Publié le 23 janvier 2012 par Marc Lenot
Expressionismes

Vassily Kandinsky, Tableau avec cercle, 1911, huile sur toile, 139x111cm, Musée des Beaux-arts Shalva Amiranashvili, Tbilissi, Georgia

Sans doute est-il un peu simpliste d’opposer, comme le fait cette exposition à la Pinacothèque (jusqu’au 11 mars) les intellectuels munichois du Cavalier Bleu aux artistes sensibles berlinois et dresdois de Die Brücke, et de tenter de faire ressortir plus ou moins maladroitement les oppositions et les convergences, au service du ‘thème’ de l’exposition, avec un discours certes orienté, mais intelligemment pédagogique.
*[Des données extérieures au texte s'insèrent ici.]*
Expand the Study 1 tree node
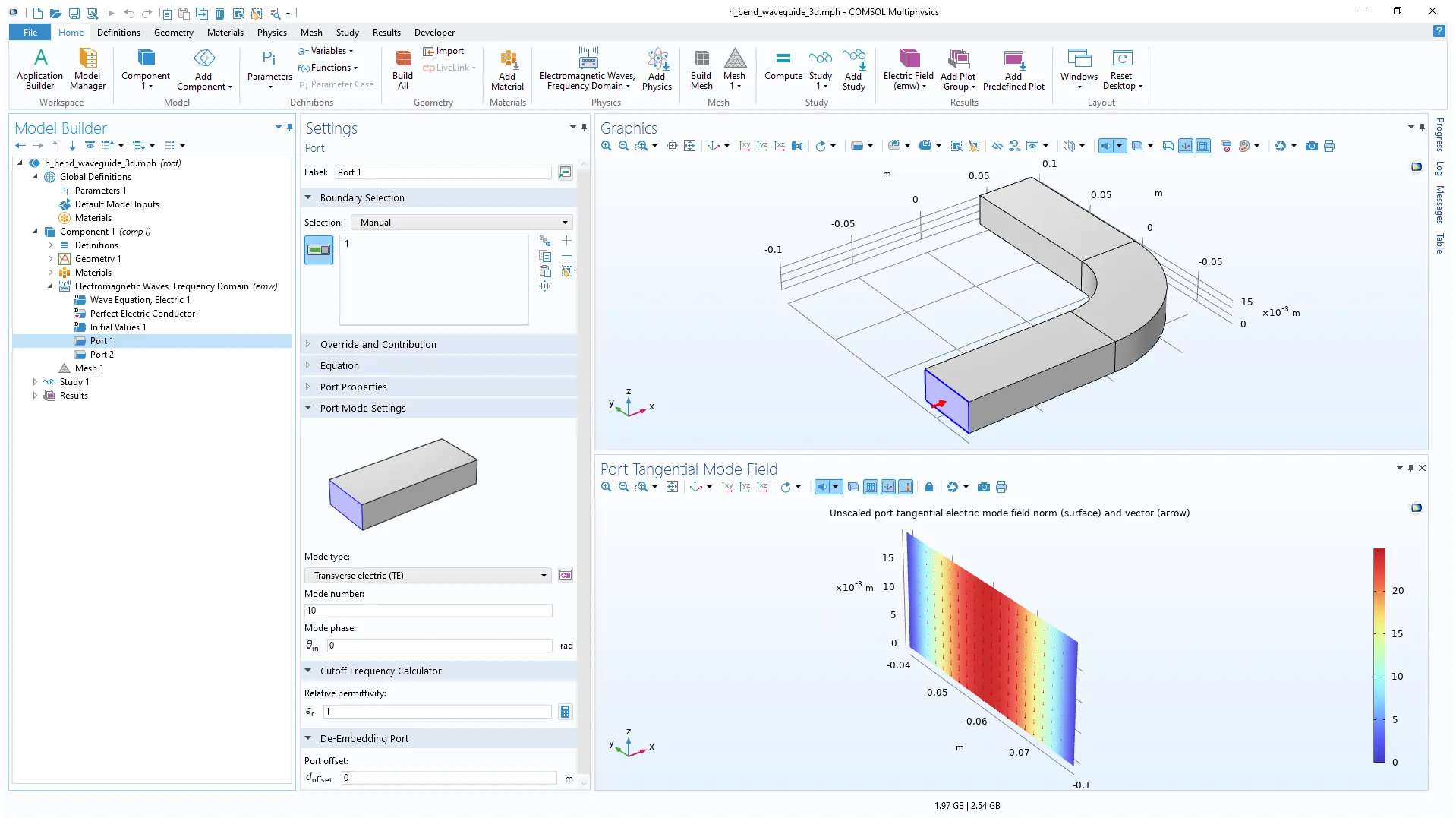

Mais il n’en reste pas moins que cette exposition de plus de 150 œuvres permet de voir un panorama de ces deux mouvements comme on en a peu vu à Paris.

Le Tableau avec Cercle de 1911 de Kandinsky, en haut, (que j’avais eu la – rare – chance de voir à Tbilissi) est peut-être en effet la première peinture non-objective, ses formes animées se démarquent non seulement de la figuration, mais aussi de la logique, de la géométrie, du constructivisme comme du cubisme et, découverte de l’exposition, elle est comme un signal des futures impressions, improvisations et compositions.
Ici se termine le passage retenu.